Human seminal fibronectin fragmentation patterns and their domain immunoreactivities in leucocytospermic patients

Abstract

The aim of the work was to analyse fibronectin (FN) domain immunoreactivities and profiles of FN fragmentation in seminal plasmas of fertile normozoospermic and infertile leucocytospermic male patients. ELISA with domain-specific monoclonal antibodies and immunoblotting were used in these measurements. Immunoblotting of normal and leucocytospermic seminal plasmas revealed the presence of twelve FN bands of ~70-196kDa with nearly identical FN profiles under reducing and non-reducing conditions. The epitopes of the cell-, fibrin-, collagen-binding FN domains and the extra domain A (EDA) FN segment retained the ability to bind their specific monoclonal antibodies, whereas the fibrin-heparin domain (N-terminal end) and the area around the disulfide bridges (C-terminal end) of the FN polypeptide did not show any reactivities with their respective specific antibodies. The mean values of cell- (338.4±138.4 and 398.3±310mgL(-1)), fibrin- (79.1±38.5 and 145.2±188.8mgL(-1)) and collagen-binding (19±19.8 and 50.9±73.4mgL(-1)) FN domain immunoreactivities and the relative amount of (EDA)FN did not show any significant differences between the normal and leucocytospermic groups.

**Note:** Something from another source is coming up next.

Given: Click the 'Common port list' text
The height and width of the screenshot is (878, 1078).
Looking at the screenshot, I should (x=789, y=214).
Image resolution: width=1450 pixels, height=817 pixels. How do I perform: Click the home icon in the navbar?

The high values of standard deviations for the FN domain immunoreactivities in the leucocytospermic group probably results from different aetiology of leucocytospermia. The profile of FN fragmentation and alterations of FN domain immunoreactivities in seminal plasma may influence their engagement in the fertilisation process. The analysis of seminal FN molecular status would be helpful for selecting the highest quality spermatozoa for use in assisted reproduction techniques.